**** Dataset excerpts
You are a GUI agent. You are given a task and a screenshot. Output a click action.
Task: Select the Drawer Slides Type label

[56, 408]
********
**** Dataset excerpts
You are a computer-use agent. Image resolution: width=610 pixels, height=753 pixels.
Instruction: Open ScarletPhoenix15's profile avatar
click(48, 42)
********
* **Assignment**
Filter the records above down to the lines containing "agent".

* **Task answer**
You are a GUI agent. You are given a task and a screenshot. Output a click action.
You are a computer-use agent. Image resolution: width=610 pixels, height=753 pixels.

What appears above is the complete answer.